Após expor nomes da direita, operação da PF investiga líder do PT no Senado em operação contra fraudes do Banco Master

A PF cumpre 18 mandados de busca e apreensão no Distrito Federal, São Paulo e Bahia. Suspeita é que Jaques Wagner, líder do PT no Senado. tenha recebido vantagens indevidas de Daniel Vorcaro. O banqueiro Augusto Lima, do já liquidado Banco Pleno, também é alvo desta 9ª fase da operação Compliance Zero.
O senador Jaques Wagner, líder do PT no Senado Federal e uma das figuras mais polêmicas do partido (Foto: Edilson Rodrigues / Agência Senado)

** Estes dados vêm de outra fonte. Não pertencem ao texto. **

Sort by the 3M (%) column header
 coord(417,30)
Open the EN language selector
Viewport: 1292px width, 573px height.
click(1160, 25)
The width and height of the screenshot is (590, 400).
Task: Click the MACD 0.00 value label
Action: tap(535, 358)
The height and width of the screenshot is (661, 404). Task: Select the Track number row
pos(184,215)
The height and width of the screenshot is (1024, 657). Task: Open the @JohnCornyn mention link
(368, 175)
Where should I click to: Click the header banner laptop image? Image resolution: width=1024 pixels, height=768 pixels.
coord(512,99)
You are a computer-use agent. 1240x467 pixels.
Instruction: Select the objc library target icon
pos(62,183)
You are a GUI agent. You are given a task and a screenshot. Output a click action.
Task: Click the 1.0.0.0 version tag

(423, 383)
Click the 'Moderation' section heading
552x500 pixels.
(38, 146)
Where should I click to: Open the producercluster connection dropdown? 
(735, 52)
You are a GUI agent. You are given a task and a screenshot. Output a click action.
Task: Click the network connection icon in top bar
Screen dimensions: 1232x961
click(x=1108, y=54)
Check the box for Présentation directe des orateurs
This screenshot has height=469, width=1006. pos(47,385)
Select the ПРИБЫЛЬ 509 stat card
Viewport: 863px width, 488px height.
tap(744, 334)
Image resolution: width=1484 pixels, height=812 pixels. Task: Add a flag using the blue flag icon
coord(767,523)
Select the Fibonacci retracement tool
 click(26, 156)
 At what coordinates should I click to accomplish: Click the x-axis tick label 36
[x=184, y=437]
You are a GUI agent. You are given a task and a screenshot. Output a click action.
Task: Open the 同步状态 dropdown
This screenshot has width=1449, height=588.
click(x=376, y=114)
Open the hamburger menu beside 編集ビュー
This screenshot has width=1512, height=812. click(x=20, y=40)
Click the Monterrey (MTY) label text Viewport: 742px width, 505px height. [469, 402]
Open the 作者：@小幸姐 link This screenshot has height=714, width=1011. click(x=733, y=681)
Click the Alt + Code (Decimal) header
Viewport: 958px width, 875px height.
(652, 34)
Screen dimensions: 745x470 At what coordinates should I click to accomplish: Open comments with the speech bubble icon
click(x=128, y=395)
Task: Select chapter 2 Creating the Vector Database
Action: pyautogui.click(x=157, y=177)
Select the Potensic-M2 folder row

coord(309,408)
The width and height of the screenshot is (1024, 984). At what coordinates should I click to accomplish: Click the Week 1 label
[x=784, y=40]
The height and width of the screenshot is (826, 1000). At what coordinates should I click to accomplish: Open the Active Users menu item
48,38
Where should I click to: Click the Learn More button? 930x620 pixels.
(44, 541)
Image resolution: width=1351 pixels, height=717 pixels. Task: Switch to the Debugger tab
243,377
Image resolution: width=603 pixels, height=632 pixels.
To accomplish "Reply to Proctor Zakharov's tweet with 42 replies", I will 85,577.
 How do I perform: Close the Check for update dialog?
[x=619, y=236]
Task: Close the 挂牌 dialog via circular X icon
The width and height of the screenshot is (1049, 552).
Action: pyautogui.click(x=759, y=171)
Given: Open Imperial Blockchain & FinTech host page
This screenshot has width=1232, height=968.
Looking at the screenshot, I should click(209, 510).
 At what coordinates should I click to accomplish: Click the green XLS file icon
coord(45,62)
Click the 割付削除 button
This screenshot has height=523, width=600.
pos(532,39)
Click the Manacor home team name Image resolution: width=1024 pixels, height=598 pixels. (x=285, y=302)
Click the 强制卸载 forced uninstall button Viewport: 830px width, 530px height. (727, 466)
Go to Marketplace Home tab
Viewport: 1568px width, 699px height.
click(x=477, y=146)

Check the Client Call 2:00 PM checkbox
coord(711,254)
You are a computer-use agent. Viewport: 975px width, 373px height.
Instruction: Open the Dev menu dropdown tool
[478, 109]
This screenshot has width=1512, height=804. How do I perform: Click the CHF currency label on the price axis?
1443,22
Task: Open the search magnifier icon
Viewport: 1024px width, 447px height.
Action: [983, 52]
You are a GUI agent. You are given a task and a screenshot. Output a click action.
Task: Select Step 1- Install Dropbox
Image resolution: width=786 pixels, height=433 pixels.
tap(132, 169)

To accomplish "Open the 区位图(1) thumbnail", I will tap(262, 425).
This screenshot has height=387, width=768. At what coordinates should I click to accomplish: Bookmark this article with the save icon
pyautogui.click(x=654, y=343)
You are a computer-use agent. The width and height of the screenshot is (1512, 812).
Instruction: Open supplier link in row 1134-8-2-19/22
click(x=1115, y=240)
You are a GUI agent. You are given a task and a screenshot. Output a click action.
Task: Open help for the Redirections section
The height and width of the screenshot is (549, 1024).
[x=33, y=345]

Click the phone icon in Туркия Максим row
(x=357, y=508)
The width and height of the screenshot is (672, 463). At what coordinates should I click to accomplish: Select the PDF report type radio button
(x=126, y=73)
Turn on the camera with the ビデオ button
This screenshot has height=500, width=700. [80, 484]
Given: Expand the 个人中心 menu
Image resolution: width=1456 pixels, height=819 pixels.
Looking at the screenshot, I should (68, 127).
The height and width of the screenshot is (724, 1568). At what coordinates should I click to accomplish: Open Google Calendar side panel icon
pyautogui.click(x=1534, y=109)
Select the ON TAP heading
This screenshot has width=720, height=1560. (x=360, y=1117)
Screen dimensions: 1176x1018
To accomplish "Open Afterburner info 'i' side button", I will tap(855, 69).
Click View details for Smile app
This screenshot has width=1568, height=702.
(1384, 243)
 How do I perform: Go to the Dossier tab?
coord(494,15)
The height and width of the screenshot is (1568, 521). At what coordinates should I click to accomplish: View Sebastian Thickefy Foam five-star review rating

O senador Jaques Wagner (PT-BA), líder do governo Lula no Senado Federal, é um dos alvos da 9ª fase da operação “Compliance Zero”, deflagrada pela Polícia Federal (PF). A ação segue investigando um suposto esquema bilionário de fraudes, corrupção, lavagem de dinheiro e obstrução da Justiça ligado ao Banco Master, de Daniel Vorcaro. Pela primeira vez, há exposição de um nome importante ligado à esquerda e Lula, ainda que polêmico e controverso dentro do próprio partido. Em outras fases, a operação expôs vários nomes da direita e pessoas ligadas a Bolsonaro.

A nova fase da operação foi deflagrada no início da manhã desta quinta-feira (18). A investigação da PF apura suspeitas de participação de agentes públicos em irregularidades envolvendo instituições financeiras. Além de Jaques Wagner, a PF também tem como alvo o banqueiro Augusto Ferreira Lima, ex-sócio de Daniel Vorcaro, e dono do já liquidado Banco Pleno. O objetivo é investigar possíveis crimes de corrupção passiva, corrupção ativa e lavagem de dinheiro.

A investigação mira fraudes em carteiras de crédito questionadas do Banco Master, supostamente ligadas à rede de supermercados estatal “Cesta do Povo”, da Bahia, que foi negociada com Augusto Lima, como aponta a PF, sob influência política de Jaques Wagner, que é do PT da Bahia. O parlamentar supostamente teria atuado em favor de projetos de interesse do Banco Master no Congresso. Em contrapartida, a suspeita é que o senador tenha recebido vantagens indevidas, como um apartamento, repasses de R$ 3,5 milhões por meio de uma empresa ligada a familiares, além do uso de aeronaves e ingressos para shows.

Os policiais federais também cumprem medidas cautelares contra os alvos, como proibição de contato entre os investigados e suspensão de passaportes. Os mandados e medidas foram determinados pelo ministro André Mendonça, do Supremo Tribunal Federal (STF).